All lines in the records that carry the string "Switch" are to be shown.
☆ ☆ ☆
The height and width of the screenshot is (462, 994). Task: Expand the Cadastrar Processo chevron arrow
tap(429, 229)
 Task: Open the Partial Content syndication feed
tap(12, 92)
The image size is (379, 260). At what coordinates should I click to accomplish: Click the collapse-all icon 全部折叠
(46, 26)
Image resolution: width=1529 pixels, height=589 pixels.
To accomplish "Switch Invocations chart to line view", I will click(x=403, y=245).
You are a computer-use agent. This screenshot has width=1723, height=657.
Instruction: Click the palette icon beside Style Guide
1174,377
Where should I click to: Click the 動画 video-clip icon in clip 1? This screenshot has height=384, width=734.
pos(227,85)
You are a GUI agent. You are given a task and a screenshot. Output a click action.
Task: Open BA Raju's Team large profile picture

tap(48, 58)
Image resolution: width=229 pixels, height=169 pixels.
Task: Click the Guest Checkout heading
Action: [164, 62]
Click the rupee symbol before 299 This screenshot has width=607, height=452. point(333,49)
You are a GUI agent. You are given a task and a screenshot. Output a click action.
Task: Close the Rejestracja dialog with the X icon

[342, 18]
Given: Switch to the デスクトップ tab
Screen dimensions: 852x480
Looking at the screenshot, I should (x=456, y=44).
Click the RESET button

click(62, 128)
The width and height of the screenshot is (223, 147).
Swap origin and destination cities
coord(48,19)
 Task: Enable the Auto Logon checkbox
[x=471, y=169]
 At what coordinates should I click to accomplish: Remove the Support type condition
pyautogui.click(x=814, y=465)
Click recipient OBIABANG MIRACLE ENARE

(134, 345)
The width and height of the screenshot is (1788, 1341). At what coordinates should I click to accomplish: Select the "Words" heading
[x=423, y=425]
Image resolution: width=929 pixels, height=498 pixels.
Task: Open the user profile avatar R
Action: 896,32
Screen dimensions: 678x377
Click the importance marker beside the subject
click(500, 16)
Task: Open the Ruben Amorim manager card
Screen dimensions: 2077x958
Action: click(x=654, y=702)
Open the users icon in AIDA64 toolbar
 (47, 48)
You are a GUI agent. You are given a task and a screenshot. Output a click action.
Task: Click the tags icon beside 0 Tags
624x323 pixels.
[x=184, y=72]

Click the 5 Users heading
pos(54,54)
☆ ☆ ☆
Solved exercise
To accomplish "Switch Invocations chart to line view", I will click(x=403, y=245).
Given: Switch to the デスクトップ tab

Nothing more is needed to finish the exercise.